しかし、水害への不安が解消されてから転入してきた新しい住民が増えてくると、災害への危機感が薄れたように感じることもあるそうだ。

「町会の役員で構成する防災会のメンバーは当番制で毎年交代していきます。これではいざという時に役に立てない可能性があります。他の住民を指導できるように防災技能を習得して、災害発生時に核になるような人がいてくれたら」という考えから、02年、「特別防災隊」が組織された。20人の特別防災隊員は、おそろいの制服とヘルメットが支給され、防災訓練での指導者としても活躍している。また、平日の日中など、女性が多い時間帯での災害発生を想定して「女性防災隊」も発足させた。これらの活動などが認められ、05年、水谷東小学校区は消防庁の地域安心安全ステーション整備モデル地域に選定されたほか、07年には総務大臣表彰、09年には防災功労者防災担当大臣表彰を受けるなど、地域コミュニティのつながりを生かした取り組みは全国的に高い評価を受けるようになった。
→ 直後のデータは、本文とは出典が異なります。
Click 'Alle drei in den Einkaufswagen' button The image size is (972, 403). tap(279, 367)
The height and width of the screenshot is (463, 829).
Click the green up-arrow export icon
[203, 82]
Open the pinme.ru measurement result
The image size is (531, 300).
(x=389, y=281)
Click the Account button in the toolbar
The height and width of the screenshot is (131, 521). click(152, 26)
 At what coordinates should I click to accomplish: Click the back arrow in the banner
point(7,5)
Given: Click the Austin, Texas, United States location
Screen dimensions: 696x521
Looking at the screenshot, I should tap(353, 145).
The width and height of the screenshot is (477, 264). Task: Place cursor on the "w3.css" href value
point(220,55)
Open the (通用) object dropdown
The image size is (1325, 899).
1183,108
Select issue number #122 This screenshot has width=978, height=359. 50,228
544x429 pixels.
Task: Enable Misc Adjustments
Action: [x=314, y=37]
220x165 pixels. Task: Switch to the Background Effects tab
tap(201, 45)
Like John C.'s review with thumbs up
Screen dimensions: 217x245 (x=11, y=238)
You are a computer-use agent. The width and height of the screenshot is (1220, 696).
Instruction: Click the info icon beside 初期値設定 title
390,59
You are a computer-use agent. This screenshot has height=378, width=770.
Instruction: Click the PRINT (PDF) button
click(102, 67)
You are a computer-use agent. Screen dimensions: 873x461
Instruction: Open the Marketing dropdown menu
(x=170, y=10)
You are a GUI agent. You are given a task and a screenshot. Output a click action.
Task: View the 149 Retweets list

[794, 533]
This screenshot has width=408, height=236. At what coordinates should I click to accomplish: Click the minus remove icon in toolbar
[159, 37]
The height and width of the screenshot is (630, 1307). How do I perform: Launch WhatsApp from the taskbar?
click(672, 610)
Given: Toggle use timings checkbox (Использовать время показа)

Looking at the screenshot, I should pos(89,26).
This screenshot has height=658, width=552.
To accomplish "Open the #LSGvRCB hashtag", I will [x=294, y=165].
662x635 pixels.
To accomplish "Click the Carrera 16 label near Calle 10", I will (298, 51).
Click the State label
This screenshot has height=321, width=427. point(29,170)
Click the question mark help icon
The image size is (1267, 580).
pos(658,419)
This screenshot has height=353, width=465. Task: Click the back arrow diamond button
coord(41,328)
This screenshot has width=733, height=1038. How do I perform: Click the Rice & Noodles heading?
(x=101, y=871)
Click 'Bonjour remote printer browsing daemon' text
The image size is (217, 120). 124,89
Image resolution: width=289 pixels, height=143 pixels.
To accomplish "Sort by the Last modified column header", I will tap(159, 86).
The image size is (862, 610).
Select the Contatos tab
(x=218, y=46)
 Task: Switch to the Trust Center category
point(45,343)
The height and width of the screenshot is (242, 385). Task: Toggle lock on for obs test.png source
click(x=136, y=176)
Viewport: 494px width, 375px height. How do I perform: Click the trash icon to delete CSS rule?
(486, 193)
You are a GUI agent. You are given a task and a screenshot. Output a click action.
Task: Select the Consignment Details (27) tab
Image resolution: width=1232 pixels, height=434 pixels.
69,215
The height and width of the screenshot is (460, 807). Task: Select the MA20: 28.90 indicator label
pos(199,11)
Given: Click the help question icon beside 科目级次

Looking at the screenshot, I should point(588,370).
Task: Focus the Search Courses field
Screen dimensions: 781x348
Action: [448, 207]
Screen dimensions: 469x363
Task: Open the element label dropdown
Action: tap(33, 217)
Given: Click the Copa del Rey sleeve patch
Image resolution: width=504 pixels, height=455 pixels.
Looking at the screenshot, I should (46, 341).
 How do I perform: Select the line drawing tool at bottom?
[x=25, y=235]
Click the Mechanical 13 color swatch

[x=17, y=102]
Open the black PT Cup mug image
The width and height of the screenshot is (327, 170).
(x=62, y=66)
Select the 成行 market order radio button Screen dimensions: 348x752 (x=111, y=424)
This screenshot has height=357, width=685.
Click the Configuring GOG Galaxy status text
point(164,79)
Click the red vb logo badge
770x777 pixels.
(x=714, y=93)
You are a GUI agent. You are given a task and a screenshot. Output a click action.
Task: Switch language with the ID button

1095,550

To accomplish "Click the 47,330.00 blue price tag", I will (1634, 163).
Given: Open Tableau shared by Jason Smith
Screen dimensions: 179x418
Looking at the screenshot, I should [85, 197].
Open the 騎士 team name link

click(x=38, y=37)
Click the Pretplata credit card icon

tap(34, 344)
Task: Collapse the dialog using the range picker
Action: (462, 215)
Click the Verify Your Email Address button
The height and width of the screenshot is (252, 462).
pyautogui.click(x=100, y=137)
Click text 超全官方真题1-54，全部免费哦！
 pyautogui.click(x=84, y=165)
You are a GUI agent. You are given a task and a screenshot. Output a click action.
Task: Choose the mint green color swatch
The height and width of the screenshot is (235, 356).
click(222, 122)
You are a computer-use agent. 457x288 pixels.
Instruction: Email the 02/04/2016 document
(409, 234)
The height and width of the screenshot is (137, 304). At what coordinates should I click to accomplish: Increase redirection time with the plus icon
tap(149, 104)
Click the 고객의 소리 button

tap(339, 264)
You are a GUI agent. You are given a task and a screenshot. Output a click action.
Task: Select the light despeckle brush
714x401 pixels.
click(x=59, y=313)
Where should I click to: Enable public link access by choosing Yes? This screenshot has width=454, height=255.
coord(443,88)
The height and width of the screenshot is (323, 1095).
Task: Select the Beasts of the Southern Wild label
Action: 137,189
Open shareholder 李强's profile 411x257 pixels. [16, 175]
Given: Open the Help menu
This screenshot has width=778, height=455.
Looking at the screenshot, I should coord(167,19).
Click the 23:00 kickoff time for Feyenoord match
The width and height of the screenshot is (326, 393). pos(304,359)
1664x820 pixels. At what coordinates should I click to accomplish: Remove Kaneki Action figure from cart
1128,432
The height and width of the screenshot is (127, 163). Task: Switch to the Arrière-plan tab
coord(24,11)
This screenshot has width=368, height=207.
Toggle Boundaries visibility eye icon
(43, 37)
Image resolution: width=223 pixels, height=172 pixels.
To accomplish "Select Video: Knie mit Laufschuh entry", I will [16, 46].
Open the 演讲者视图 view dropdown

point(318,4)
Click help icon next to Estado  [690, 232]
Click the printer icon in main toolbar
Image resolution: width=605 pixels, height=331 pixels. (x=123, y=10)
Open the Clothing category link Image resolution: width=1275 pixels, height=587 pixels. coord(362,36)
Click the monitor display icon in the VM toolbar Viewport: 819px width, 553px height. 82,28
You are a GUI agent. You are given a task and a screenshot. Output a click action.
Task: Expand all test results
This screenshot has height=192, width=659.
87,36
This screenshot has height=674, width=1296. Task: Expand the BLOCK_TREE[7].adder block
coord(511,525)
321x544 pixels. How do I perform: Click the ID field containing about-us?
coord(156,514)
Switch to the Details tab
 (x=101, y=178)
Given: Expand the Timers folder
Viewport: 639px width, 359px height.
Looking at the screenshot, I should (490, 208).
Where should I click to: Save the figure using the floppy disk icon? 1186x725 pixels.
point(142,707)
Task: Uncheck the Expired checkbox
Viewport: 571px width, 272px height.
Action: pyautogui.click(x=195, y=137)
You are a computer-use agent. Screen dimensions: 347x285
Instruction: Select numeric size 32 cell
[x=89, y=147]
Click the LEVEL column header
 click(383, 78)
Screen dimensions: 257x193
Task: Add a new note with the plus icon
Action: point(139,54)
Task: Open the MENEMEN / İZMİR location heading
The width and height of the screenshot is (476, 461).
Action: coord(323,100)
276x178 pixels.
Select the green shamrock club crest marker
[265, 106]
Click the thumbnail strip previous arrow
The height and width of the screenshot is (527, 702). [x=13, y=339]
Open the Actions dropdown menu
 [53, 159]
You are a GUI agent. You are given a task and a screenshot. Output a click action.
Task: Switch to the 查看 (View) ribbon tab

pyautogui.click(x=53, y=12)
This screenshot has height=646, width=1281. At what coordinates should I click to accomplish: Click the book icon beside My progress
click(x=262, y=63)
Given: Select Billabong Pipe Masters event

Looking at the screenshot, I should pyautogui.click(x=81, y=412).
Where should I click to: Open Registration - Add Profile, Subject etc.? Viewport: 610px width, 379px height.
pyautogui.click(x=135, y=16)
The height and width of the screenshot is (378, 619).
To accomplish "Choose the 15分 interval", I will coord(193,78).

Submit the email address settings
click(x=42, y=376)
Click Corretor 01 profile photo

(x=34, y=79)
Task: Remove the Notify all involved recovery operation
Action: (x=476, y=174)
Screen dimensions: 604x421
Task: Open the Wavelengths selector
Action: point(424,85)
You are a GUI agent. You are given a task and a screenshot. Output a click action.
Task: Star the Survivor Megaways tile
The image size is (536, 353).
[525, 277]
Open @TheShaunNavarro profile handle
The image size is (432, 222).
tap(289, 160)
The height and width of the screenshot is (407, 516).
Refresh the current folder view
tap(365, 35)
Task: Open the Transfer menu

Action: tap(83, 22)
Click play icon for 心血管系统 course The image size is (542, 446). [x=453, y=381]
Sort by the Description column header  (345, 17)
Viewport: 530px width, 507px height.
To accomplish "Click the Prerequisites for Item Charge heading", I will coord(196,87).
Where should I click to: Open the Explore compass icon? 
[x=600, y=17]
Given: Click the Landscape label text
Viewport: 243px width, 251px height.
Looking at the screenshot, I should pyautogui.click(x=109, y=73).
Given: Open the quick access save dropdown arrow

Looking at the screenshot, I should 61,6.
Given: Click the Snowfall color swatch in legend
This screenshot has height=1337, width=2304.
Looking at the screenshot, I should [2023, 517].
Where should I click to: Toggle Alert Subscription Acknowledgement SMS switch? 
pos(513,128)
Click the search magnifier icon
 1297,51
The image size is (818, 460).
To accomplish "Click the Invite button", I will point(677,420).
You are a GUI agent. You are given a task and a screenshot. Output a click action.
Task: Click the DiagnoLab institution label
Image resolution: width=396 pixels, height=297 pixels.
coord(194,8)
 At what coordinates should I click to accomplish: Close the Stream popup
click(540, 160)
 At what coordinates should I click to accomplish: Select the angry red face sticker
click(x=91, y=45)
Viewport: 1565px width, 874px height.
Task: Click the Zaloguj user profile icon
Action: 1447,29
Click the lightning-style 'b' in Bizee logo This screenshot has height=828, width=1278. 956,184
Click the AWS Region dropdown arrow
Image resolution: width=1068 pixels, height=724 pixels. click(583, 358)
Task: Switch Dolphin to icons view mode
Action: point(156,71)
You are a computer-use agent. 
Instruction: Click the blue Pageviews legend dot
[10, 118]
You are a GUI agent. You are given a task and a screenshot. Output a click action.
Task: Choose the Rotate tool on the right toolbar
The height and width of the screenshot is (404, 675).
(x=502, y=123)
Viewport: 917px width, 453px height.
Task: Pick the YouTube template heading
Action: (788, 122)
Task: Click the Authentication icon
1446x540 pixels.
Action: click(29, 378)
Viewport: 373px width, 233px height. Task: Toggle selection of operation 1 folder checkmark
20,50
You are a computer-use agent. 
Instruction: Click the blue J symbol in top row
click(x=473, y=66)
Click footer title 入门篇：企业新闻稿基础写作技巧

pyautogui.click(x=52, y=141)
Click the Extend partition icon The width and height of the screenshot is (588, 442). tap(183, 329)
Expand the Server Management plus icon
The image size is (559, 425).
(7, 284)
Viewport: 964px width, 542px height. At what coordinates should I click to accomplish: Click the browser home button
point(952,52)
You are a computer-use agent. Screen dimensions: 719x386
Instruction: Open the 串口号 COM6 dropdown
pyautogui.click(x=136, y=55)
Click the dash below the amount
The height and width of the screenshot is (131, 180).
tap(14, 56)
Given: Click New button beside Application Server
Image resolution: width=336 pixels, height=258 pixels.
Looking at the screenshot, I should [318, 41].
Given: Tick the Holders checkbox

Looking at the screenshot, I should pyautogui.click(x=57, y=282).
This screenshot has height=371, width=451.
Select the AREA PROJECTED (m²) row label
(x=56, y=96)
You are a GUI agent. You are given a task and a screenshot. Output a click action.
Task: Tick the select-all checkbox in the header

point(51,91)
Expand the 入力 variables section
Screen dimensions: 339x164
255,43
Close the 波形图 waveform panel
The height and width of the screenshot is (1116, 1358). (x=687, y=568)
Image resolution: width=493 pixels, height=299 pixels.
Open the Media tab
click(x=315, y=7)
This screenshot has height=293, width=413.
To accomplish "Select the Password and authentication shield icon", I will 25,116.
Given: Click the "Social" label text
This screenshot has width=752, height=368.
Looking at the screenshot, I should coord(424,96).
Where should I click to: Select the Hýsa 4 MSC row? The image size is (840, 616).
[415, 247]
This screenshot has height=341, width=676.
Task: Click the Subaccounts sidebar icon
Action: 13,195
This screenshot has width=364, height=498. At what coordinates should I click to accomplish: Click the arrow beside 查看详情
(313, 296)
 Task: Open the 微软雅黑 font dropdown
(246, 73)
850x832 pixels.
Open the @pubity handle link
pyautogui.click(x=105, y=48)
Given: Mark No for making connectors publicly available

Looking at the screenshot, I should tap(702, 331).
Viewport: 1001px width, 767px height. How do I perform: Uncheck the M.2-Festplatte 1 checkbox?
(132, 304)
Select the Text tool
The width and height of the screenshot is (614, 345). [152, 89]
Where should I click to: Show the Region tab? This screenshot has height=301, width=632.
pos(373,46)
いま、水谷東地域がもっとも力を入れているのが、災害時要援護者支援。町会メンバーに加えて市の福祉担当課と民生委員らも参加して「水谷東地域助け合いネットワーク」を設置、町会のネットワークの強みを生かして、地域のどこにどんな助けが必要な人がいるのかが分かる要援護者の名簿とマップを作製した。また、現在は、町会の担当者の連絡先とともに、要援護者の寝室の位置や、病歴、通院先まで書き込まれた個別支援プランの作成を進めている。清水さんは「町会中心の防災活動は、行政だけでは目が届かないような細かいところまで気をつけることができるのが最大のメリットですね」と話す。

水谷東小学校区自主防災会連絡会全体の総合防災訓練

災害時要援護者支援活動訓練(けが人の搬送)

特別防災隊員の指導のもと、地域の人たちも実際に放水を体験。